Zofia Filipowiczowa (died after 1639) was a 17th-century Polish woman accused of witchcraft.

She was prosecuted for witchcraft in Gajona alongside three other women, accused by the nobleman Paweł Podlodowski of having caused the death of his father, Jan Podlodowski, and conspired to cause himself harm as well. She and her accused accomplices (Agnieszka Firlejówka and Anna Wiotezczyna (both from Kozice (now Korzyce); Ewa (surname unknown; from Ziemaki (now Ziomaki); and Łucja (surname unknown; from Wola Kozicka) were convicted and sentenced to whipping and exile. The case has often been depicted in literature and theater, and played a significant role in the local folklore.

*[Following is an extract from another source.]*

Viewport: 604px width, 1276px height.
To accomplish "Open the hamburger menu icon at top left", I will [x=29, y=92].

Filipowiczowa's story served as a basis for Józef Zięba, a poet associated with Lublin, to write the short story O lubości wielkiej Zofiej Filipowiczowej czaryjącego i zaczaryzanej (On the lust of great Zofia Filipowicz, who made and committed witchcraft) which was first published in his collection Szklaneczka król Stasia (King Stasia's Glass; Lublin 1977; 2nd ed. 1983). Under a different title (Judgement over the "witch"); it was also included in the jubilee collection Tajemnice lubelski koziołka. Twenty-one stories (The Mysteries of the Lublin Billy Goat: Twenty-one Stories) published by him on the occasion of the 700th anniversary of Lublin's incorporation under Magdeburg Law.

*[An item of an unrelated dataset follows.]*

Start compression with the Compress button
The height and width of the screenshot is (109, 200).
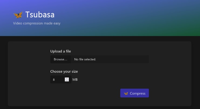(x=135, y=93)
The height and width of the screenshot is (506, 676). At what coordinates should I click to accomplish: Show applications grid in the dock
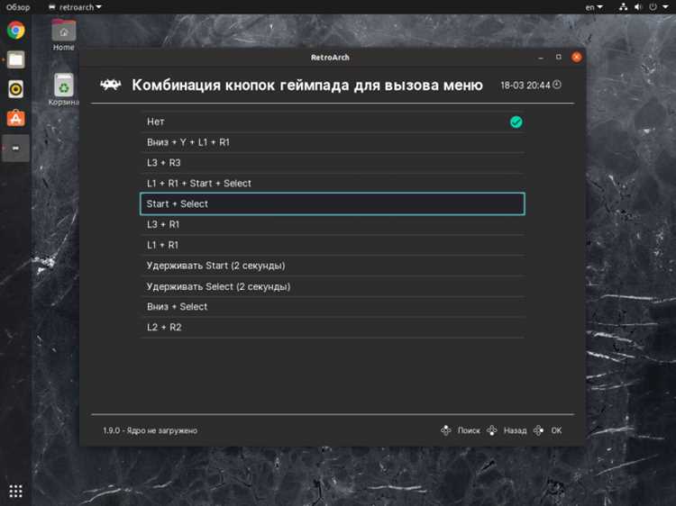[15, 491]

The original 17th-century transcripts from Filipowiczowa's trial likely have not survived. A copy of the trial, dating from 1640 and entered into one of Lublin's city books, is kept in the State Archives in Lublin (Akta miasta Lublina, file no. 38, pp. 113–116). It was published in 1947 by Mirosława Dąbrowska-Zakrzewska. Magdalena Kowalska-Cichy wrote about this case in 2019 in her book Magia i prądy o czary w staropolskim Lublinie and Małgorzata Pilaszek wrote about it in Procesy o czary w Polsce w wiekach XV–XVIII (Kraków: 2008).

==Sources==
- Magdalena Dąbrowska-Zakrzewska: Proces Zofii Filipowiczowej i innych oskarżonych o czary, Lublin, Biblioteka Cyfrowa UMCS, 1947. [Accessed 25 January 2021].
- Józef Zięba: O wielkiej lubości Zofijej Filipowiczowej czary czyniącej i za czary skazanej, Wspaniały dar króla i inne lubelskie opowieści (1996). [Accessed 26 January 2021]. (in Polish)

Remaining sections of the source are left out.